= TASK TO COMPLETE =
Stopping right after the line with "Given: Click the undo", please reproduce the material below exactly from its first line.

= MATERIAL FOR THIS TASK =
*** Begin section ***
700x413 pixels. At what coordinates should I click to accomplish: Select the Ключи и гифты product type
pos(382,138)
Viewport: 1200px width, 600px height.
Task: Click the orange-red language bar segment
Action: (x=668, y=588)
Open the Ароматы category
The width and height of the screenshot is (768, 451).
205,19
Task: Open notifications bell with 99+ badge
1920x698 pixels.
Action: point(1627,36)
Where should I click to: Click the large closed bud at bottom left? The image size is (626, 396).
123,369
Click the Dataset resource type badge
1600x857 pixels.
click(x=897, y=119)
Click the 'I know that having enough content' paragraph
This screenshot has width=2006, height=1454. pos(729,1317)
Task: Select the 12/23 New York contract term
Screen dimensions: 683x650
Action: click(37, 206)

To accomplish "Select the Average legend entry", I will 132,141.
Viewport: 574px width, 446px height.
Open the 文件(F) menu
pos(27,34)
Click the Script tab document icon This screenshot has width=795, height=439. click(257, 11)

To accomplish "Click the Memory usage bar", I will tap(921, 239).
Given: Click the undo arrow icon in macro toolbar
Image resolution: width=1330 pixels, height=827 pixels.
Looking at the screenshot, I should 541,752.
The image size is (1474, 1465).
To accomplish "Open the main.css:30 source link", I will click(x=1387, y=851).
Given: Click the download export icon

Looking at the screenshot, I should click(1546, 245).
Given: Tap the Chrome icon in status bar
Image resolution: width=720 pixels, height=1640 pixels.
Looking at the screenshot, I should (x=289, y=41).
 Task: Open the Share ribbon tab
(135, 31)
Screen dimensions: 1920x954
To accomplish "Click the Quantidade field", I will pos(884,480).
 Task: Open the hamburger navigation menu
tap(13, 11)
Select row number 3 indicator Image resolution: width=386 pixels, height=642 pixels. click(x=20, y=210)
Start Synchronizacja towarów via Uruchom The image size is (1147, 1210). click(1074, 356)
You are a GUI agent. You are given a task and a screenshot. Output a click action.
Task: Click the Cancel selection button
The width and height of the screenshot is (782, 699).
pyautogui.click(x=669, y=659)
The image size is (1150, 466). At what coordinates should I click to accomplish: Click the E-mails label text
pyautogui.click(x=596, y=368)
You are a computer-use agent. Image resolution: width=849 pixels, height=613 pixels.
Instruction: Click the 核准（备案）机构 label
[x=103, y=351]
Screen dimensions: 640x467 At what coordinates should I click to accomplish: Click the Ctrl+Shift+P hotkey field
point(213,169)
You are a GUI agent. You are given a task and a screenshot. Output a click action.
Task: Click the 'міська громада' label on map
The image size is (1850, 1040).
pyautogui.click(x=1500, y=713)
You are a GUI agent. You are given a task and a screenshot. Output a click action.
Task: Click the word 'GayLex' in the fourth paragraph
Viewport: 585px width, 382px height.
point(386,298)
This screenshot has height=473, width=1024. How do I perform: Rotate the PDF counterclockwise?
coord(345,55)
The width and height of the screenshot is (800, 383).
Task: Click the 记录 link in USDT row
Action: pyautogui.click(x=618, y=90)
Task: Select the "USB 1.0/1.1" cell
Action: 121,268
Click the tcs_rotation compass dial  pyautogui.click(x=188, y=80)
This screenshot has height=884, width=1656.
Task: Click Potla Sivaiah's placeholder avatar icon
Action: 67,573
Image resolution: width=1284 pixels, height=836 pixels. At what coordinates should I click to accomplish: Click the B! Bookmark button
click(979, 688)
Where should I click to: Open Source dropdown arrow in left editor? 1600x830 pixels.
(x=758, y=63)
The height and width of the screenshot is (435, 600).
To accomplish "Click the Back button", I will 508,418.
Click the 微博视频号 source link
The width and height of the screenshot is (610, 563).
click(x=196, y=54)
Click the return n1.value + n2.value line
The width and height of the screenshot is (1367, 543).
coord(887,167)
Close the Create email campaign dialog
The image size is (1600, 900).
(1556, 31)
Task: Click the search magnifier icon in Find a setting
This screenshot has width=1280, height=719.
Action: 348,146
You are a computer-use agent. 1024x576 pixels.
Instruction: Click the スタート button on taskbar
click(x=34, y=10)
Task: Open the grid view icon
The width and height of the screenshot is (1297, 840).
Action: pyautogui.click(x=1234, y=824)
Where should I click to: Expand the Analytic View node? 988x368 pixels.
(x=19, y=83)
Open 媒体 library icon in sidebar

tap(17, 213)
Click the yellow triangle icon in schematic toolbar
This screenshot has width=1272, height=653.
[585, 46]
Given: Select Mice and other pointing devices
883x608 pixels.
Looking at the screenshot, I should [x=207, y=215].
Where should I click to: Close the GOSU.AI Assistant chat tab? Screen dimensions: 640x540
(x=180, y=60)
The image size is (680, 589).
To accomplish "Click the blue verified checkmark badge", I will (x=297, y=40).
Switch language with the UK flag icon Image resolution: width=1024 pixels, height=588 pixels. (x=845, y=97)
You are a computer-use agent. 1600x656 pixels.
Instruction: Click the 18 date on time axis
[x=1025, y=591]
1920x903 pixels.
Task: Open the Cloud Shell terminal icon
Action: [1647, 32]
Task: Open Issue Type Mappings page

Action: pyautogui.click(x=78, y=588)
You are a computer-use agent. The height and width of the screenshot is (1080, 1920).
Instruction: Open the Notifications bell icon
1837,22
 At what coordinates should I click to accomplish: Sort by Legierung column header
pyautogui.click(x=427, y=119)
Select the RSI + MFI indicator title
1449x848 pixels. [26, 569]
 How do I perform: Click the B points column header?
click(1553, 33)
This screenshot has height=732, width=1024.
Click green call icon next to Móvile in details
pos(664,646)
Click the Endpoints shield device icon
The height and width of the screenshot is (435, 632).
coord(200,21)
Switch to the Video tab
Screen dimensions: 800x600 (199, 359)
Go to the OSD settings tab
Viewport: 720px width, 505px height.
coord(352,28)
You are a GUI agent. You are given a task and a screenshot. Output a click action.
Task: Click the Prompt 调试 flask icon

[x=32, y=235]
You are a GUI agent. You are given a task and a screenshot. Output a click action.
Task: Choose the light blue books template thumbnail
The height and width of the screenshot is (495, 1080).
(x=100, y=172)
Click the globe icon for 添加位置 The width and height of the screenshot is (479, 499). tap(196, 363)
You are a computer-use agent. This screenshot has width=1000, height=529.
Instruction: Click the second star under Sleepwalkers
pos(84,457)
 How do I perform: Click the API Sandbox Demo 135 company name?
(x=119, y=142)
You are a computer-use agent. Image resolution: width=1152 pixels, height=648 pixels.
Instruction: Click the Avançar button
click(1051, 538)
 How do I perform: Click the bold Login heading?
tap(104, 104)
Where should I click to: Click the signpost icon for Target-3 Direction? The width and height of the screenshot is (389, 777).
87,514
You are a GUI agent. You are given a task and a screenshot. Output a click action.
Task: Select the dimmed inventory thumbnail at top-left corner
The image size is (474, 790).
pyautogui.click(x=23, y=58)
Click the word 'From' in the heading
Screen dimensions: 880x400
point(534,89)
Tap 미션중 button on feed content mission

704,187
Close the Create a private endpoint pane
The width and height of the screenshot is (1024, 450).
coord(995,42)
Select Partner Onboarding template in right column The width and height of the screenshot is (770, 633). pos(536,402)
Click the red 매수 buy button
*** End section ***
= EXERCISE RESULT =
700x413 pixels. At what coordinates should I click to accomplish: Select the Ключи и гифты product type
pos(382,138)
Viewport: 1200px width, 600px height.
Task: Click the orange-red language bar segment
Action: (x=668, y=588)
Open the Ароматы category
The width and height of the screenshot is (768, 451).
205,19
Task: Open notifications bell with 99+ badge
1920x698 pixels.
Action: point(1627,36)
Where should I click to: Click the large closed bud at bottom left? The image size is (626, 396).
123,369
Click the Dataset resource type badge
1600x857 pixels.
click(x=897, y=119)
Click the 'I know that having enough content' paragraph
This screenshot has width=2006, height=1454. pos(729,1317)
Task: Select the 12/23 New York contract term
Screen dimensions: 683x650
Action: click(37, 206)

To accomplish "Select the Average legend entry", I will 132,141.
Viewport: 574px width, 446px height.
Open the 文件(F) menu
pos(27,34)
Click the Script tab document icon This screenshot has width=795, height=439. click(257, 11)

To accomplish "Click the Memory usage bar", I will tap(921, 239).
Given: Click the undo arrow icon in macro toolbar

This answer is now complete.